- _PROBLEM STATEMENT_: Copy out the lines of the records below, and only those lines, from the one with "This screenshot has width=1025, height=759." through the one with "Task: Click the green up arrow indicator", exactly as they appear.

- _PROVIDED DATA_:

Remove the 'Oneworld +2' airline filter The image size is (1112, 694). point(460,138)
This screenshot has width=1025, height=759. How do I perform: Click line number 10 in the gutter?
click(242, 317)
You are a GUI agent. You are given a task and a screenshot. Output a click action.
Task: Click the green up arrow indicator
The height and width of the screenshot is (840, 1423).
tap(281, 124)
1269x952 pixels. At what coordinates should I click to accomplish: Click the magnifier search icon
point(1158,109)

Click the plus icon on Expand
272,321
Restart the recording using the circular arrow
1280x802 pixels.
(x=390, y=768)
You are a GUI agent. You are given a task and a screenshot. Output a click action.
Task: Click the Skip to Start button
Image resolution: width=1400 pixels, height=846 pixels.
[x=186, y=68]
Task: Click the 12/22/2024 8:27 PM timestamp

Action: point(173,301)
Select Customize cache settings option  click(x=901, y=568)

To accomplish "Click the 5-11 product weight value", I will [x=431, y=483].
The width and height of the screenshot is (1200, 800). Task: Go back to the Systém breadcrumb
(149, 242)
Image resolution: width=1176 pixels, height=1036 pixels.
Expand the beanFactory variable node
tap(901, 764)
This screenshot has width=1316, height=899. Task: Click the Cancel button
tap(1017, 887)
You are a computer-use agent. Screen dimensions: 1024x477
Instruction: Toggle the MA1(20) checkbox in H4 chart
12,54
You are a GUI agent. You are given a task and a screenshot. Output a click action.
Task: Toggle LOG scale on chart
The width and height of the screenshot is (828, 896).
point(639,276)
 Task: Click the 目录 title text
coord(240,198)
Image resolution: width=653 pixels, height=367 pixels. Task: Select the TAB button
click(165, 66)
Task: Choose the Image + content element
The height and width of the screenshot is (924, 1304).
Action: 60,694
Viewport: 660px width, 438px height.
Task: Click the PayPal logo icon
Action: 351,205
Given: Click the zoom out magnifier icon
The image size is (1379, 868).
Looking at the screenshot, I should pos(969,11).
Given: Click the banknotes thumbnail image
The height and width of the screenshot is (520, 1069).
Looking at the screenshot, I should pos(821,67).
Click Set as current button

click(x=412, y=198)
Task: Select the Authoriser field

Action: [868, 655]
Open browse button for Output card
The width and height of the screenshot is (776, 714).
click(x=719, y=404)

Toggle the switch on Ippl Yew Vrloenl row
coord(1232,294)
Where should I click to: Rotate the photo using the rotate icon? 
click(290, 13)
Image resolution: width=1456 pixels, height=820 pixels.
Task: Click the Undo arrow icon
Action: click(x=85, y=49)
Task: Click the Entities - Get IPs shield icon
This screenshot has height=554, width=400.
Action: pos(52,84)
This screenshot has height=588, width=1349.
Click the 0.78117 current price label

- _RESPONSE_:
This screenshot has width=1025, height=759. How do I perform: Click line number 10 in the gutter?
click(242, 317)
You are a GUI agent. You are given a task and a screenshot. Output a click action.
Task: Click the green up arrow indicator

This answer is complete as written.